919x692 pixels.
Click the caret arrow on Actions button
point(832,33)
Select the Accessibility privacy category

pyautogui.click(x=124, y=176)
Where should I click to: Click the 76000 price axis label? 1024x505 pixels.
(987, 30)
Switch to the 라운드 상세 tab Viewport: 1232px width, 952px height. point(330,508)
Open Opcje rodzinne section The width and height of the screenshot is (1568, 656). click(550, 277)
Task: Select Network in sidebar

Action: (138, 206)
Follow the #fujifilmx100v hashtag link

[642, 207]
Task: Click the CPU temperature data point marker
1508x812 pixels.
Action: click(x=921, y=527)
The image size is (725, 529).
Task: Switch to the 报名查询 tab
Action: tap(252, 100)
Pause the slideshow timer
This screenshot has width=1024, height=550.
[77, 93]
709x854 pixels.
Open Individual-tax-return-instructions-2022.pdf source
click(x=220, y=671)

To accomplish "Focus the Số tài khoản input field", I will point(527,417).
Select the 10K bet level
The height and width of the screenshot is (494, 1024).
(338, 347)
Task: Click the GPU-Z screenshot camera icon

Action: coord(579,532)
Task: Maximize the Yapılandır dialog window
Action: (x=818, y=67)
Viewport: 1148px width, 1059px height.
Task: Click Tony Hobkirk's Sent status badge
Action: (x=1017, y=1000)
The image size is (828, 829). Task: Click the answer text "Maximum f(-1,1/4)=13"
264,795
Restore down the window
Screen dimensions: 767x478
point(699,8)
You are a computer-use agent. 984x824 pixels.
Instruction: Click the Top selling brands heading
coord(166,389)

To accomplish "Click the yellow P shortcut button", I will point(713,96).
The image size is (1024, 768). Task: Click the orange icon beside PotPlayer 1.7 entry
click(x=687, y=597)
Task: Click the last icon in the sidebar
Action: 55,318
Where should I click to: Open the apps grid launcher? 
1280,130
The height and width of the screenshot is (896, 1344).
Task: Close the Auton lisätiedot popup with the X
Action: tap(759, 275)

== == ==

- [What is required]:
Output these lines as a JSON list of strings, one string per line, skipping blank lines.

- [Completed exercise]:
[
  "919x692 pixels.",
  "Click the caret arrow on Actions button",
  "point(832,33)",
  "Select the Accessibility privacy category",
  "pyautogui.click(x=124, y=176)",
  "Where should I click to: Click the 76000 price axis label? 1024x505 pixels.",
  "(987, 30)",
  "Switch to the 라운드 상세 tab Viewport: 1232px width, 952px height. point(330,508)",
  "Open Opcje rodzinne section The width and height of the screenshot is (1568, 656). click(550, 277)",
  "Task: Select Network in sidebar",
  "Action: (138, 206)",
  "Follow the #fujifilmx100v hashtag link",
  "[642, 207]",
  "Task: Click the CPU temperature data point marker",
  "1508x812 pixels.",
  "Action: click(x=921, y=527)",
  "The image size is (725, 529).",
  "Task: Switch to the 报名查询 tab",
  "Action: tap(252, 100)",
  "Pause the slideshow timer",
  "This screenshot has width=1024, height=550.",
  "[77, 93]",
  "709x854 pixels.",
  "Open Individual-tax-return-instructions-2022.pdf source",
  "click(x=220, y=671)",
  "To accomplish \"Focus the Số tài khoản input field\", I will point(527,417).",
  "Select the 10K bet level",
  "The height and width of the screenshot is (494, 1024).",
  "(338, 347)",
  "Task: Click the GPU-Z screenshot camera icon",
  "Action: coord(579,532)",
  "Task: Maximize the Yapılandır dialog window",
  "Action: (x=818, y=67)",
  "Viewport: 1148px width, 1059px height.",
  "Task: Click Tony Hobkirk's Sent status badge",
  "Action: (x=1017, y=1000)",
  "The image size is (828, 829). Task: Click the answer text \"Maximum f(-1,1/4)=13\"",
  "264,795",
  "Restore down the window",
  "Screen dimensions: 767x478",
  "point(699,8)",
  "You are a computer-use agent. 984x824 pixels.",
  "Instruction: Click the Top selling brands heading",
  "coord(166,389)",
  "To accomplish \"Click the yellow P shortcut button\", I will point(713,96).",
  "The image size is (1024, 768). Task: Click the orange icon beside PotPlayer 1.7 entry",
  "click(x=687, y=597)",
  "Task: Click the last icon in the sidebar",
  "Action: 55,318",
  "Where should I click to: Open the apps grid launcher? ",
  "1280,130",
  "The height and width of the screenshot is (896, 1344).",
  "Task: Close the Auton lisätiedot popup with the X",
  "Action: tap(759, 275)"
]